FIZZY drinks might be bad for our children but they are helping to fund our schools.
Any plans to ban sugary drinks from school vending machines would face stiff opposition -- because the cash strapped schools need the money.
A special health group recommended a tax hike on fizzy drinks instead.
Secondary schools around the country earn up to €1.3m a year from food and drink vending machines, it has emerged.
The high-level group decided not to recommend a ban, as hundreds of schools could not afford to lose the extra money earned from them.
Schools will receive a capitation grant of just €317 per pupil this year and need to supplement this.
Vending companies pay schools up to €4,000 a year to keep machines which stock fizzy drinks and junk food. It's estimated more than 320 of the country's 729 second-level schools have vending machines.
The Special Action Group on Obesity didn't recommend a ban despite finding that vending machines are a "key source of unhealthy food and drinks."
The group appointed by Health Minister James Reilly contained Government officials and experts from hospitals, Safefood and the Food Safety Authority.
The group described vending machines as "a valuable source of revenue" for schools.
Their recommendation is another blow to Dr Reilly's campaign to tackle obesity among children and adults.
Head of consumer foods at IBEC Shane Dempsey said the industry is signed up to a voluntary code to ensure machines stock healthy options.

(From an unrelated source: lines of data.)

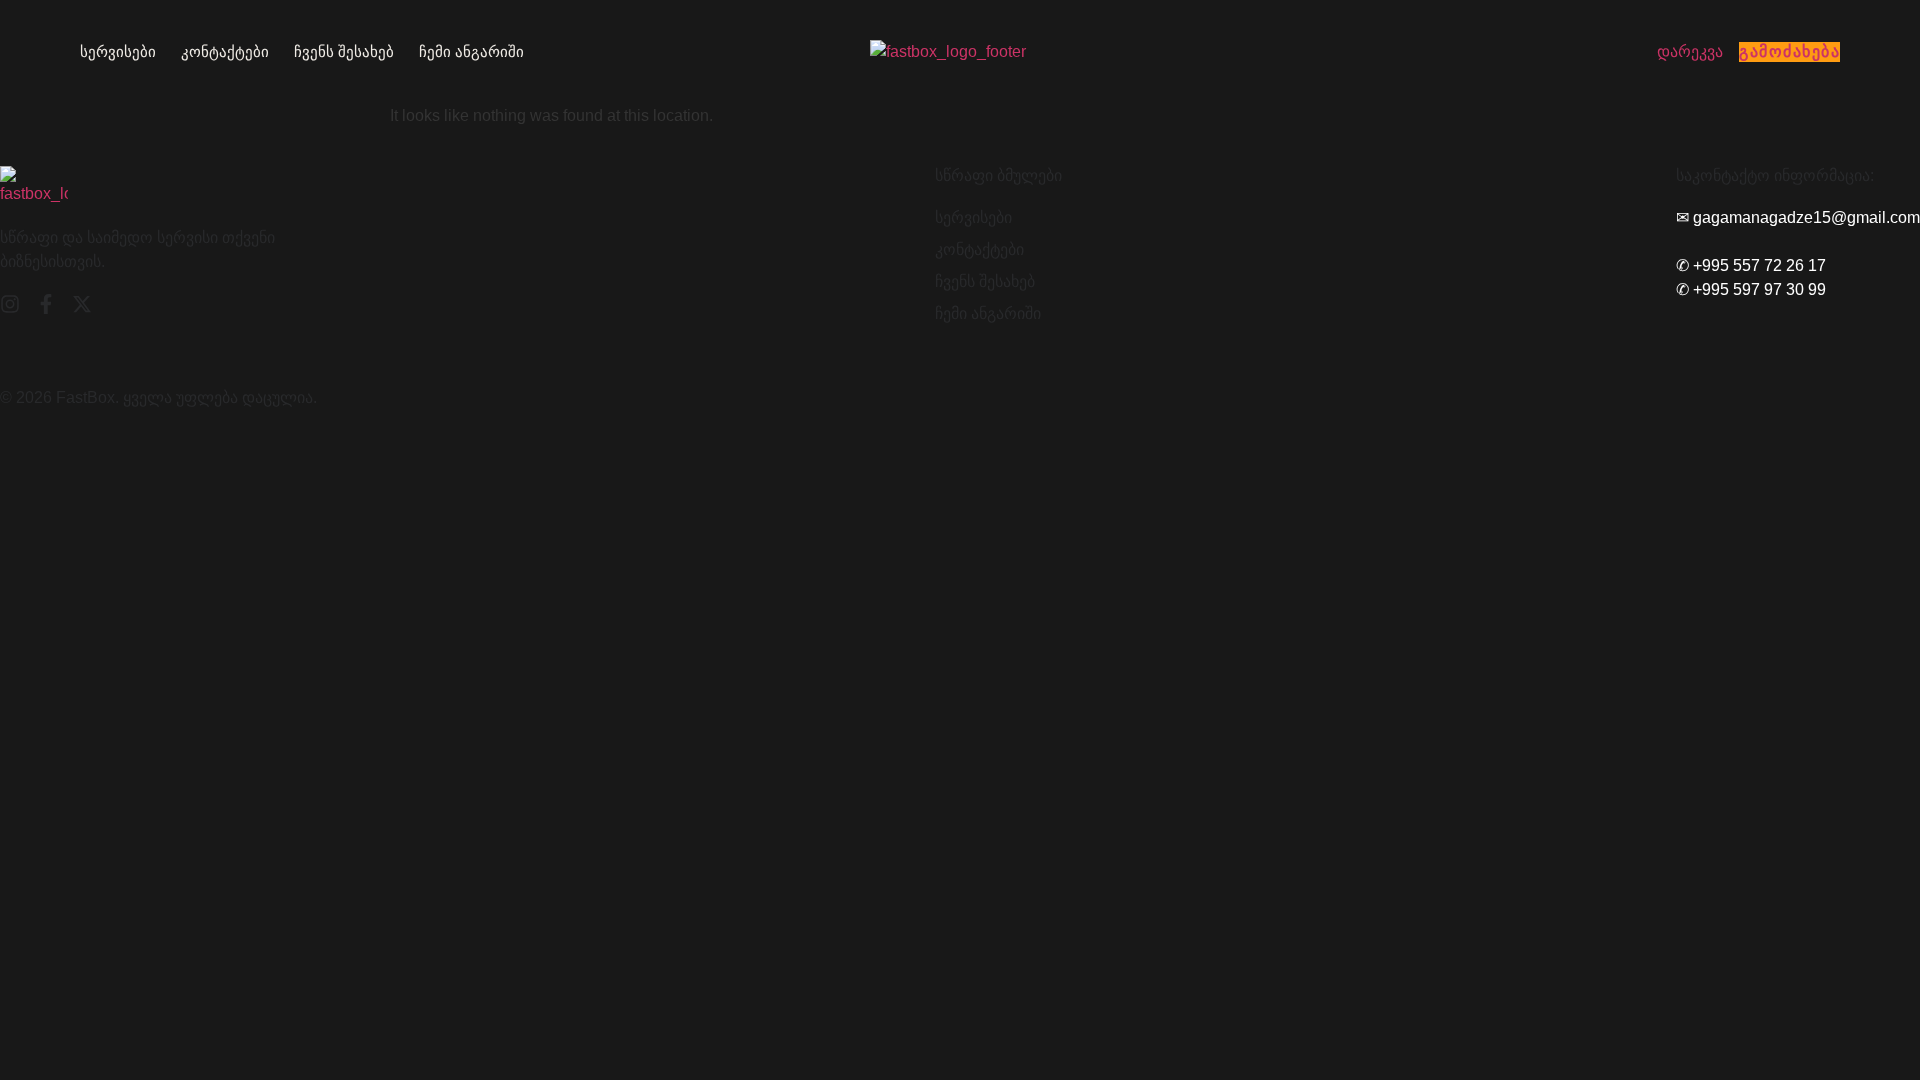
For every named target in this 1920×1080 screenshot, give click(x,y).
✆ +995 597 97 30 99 (1751, 289)
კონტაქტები (225, 51)
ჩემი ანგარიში (471, 51)
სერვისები (118, 51)
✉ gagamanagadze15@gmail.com (1798, 217)
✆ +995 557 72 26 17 (1751, 265)
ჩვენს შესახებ (344, 51)
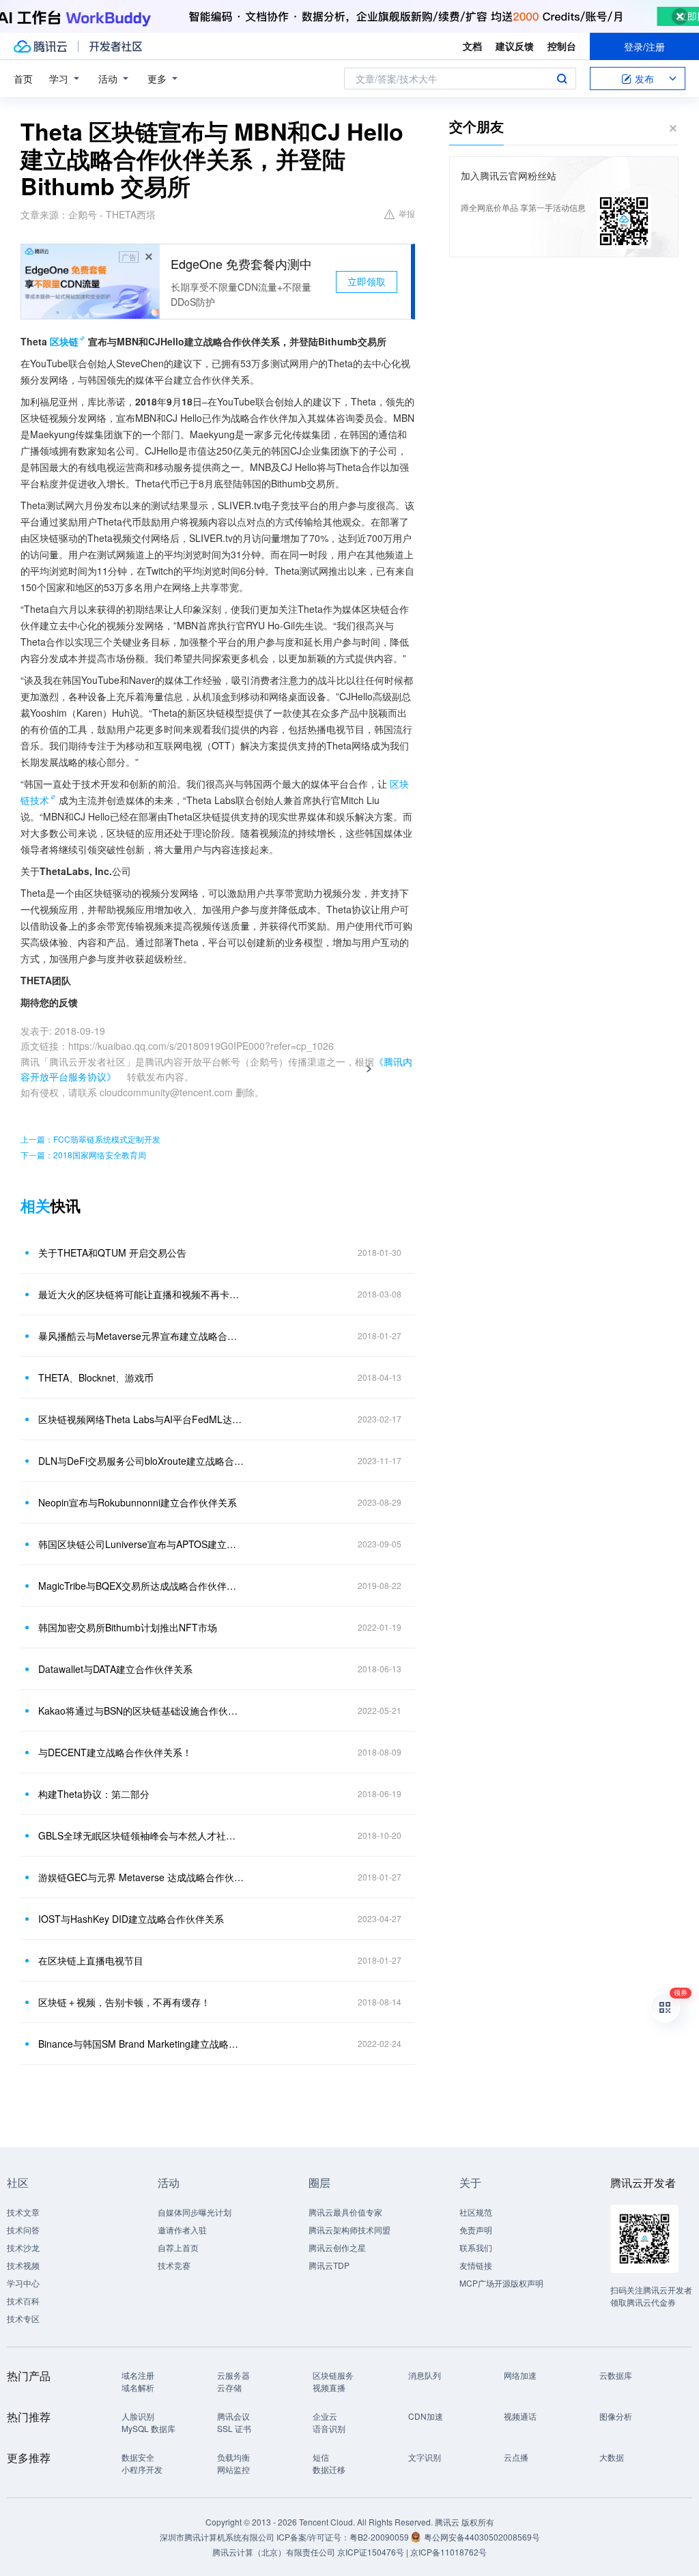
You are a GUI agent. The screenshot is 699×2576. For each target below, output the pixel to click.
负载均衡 (233, 2457)
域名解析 (138, 2387)
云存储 (229, 2387)
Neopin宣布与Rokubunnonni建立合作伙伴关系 (137, 1502)
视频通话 (520, 2416)
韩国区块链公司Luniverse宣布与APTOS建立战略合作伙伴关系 (141, 1544)
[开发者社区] (115, 46)
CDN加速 (425, 2416)
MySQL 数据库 (148, 2428)
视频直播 (329, 2387)
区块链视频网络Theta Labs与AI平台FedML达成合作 (141, 1419)
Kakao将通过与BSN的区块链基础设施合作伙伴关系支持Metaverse (141, 1710)
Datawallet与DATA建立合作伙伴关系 (115, 1669)
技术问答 (23, 2229)
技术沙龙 (23, 2247)
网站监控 (233, 2469)
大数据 (611, 2457)
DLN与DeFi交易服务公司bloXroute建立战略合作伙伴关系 (141, 1461)
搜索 (561, 78)
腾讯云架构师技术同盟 (349, 2229)
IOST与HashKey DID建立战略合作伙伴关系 (131, 1919)
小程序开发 (142, 2469)
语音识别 (329, 2428)
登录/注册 (644, 46)
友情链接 (475, 2265)
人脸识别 (138, 2416)
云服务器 (233, 2375)
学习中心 (23, 2283)
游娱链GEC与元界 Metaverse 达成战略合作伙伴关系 (141, 1877)
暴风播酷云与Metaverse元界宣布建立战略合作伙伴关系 (141, 1336)
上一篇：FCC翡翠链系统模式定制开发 (90, 1139)
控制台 (561, 46)
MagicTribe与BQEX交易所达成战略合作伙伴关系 (141, 1585)
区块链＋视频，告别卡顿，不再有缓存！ (124, 2002)
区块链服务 (333, 2375)
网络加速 (520, 2375)
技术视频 (23, 2265)
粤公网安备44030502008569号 (482, 2537)
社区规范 (475, 2212)
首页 (23, 78)
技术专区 (23, 2318)
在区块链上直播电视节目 (90, 1960)
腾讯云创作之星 (337, 2247)
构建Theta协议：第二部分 (93, 1794)
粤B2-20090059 (380, 2537)
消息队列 (424, 2375)
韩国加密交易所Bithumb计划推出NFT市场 (127, 1627)
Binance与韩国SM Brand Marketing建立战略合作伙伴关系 (141, 2043)
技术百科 (23, 2300)
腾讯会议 (233, 2416)
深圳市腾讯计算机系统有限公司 (217, 2537)
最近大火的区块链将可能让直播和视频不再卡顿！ (141, 1294)
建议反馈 (515, 46)
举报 (407, 213)
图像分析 (615, 2416)
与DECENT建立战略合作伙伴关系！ (115, 1752)
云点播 (516, 2457)
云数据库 (615, 2375)
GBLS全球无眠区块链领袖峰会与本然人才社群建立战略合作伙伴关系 (141, 1835)
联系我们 (475, 2247)
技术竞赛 (174, 2265)
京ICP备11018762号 (448, 2552)
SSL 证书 (234, 2428)
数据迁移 (329, 2469)
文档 (472, 46)
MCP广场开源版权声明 (501, 2283)
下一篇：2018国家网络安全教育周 (83, 1154)
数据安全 (138, 2457)
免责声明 (475, 2229)
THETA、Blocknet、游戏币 (96, 1377)
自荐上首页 (178, 2247)
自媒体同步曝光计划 (194, 2212)
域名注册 (138, 2375)
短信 (321, 2457)
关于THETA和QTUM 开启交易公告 (112, 1252)
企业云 (325, 2416)
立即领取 (366, 281)
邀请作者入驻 (182, 2229)
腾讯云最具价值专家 (345, 2212)
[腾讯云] (40, 46)
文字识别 (424, 2457)
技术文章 (23, 2212)
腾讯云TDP (329, 2265)
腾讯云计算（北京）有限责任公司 (273, 2552)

The code includes a ban on king-size packets. It also prohibits the installing vending machines in primary schools.
Health officials have commissioned an independent health study to confirm the benefit of the extra tax on soft drinks in cutting consumption.
Dr Reilly's agenda to encourage healthier lifestyles has been met with several other setbacks.
His bid to introduce an extra half hour of physical education was ruled out because Ireland already has a longer school day than many other EU countries and his calorie-counted menu plan is under fire from chefs.